Thanks for listening
Sea Storm, welcome to our world…but it gets better. Honestly it does. I’m glad that you have a counselor and a sister that are understanding and supportive. There is a great supportive community here too…we’ve been there. We do understand. We do believe. Welcome!
Seastorm,
Welcome to LF. I was married 22+ years. There were many good times and I thought I had a mostly awesome family. Spath got worse and worse and more nasty, created more confusion, distant, aloof. I was going to leave him just based on his abuse and behavior toward me, but when I knew for sure that there was adultery, that was it for me. DONE
It’s been almost 2 years since he moved out. My divorce is final, but THINGS KEEP POPPING IN MY HEAD TOO. I have been connecting dots and so many things now I get this feeling of (Oh, that’s why he was acting weird)….. He really was who he was ALL ALONG>
I now think he cheated on and off our entire marriage. He was very sneaky and the way he covered it was being quiet, kind of shy, he wanted very few family friends. It was weird.
I too work on the bitterness. It’s a process. Don’t be hard on yourself. It was really hard for me to make the decision of being done – and thank God he didn’t try anymore to win me back. I think he finally knew I saw his lies.
I knew I certainly wasn’t living the life I had wanted, hoped and dreamed for- BUT now I can. I am working on it.
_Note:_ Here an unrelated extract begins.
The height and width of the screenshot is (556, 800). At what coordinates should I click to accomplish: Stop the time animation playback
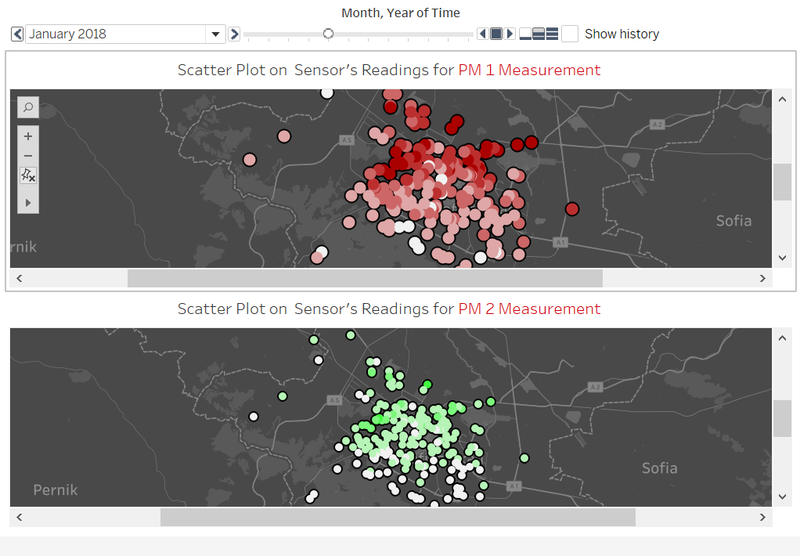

I did still love him. I love him now BUT it’s a different kind of simple humanitarian love. I don’t wish him evil, but I will admit that secretly I hope a little for some karma to kick in. I really did return love for his meanness and he tried to destroy me – I think he was jealous that I could be happy.
We should not be ashamed we love. We should not be ashamed that we want the good man to win out. Wanting the good man to win is a gift that our brain thinks that way. The damage comes when we hold out too long, be duped, being tricked, coerced, manipulated that the “good man” is back and really the mask is just in place.
I too am very careful about with whom I share my stories – for fear people will judge me as an idiot, over tolerant, stupid, or what could I possibly been thinking. ??? Had we not have had kids, the decision to go would’ve come sooner, but as I mention on another post, I feel it is appropriate to leave for the kids. That is the book title I want to write. “Leave for the Sake of the Kids.”
Now I worry about what it means for my kids to have witnessed spaths behavior. They know it’s not normal, but how much will play out in their lives? Hopefully as I’ve told them, take the best of you mom and the best of your dad and be the best YOU that you can find.
Peace Sea Storm
I read somewhere that we go into a relationship with a sociopath as naive, but not innocent, and come out as innocent, but no longer naive.
That gave me chills.
Jaded? I am not jaded, I don’t think. I have C-PTSD. I am weary of at least 1 out of every 25 people, and I cannot completely let my guard down until I know if I’m dealing with the 1 or the other 24.
The term jaded is relative. If a 7-year old finds out Santa isn’t real, to all the other 7-year olds, he/she is jaded. They will either find out eventually or they will grow up to be delusional.
I think survivors burn some of the most genuine light with the most sincere warmth I’ve ever seen in people. They know how to really value the good stuff in life because they know what it really means to lose what truly matters.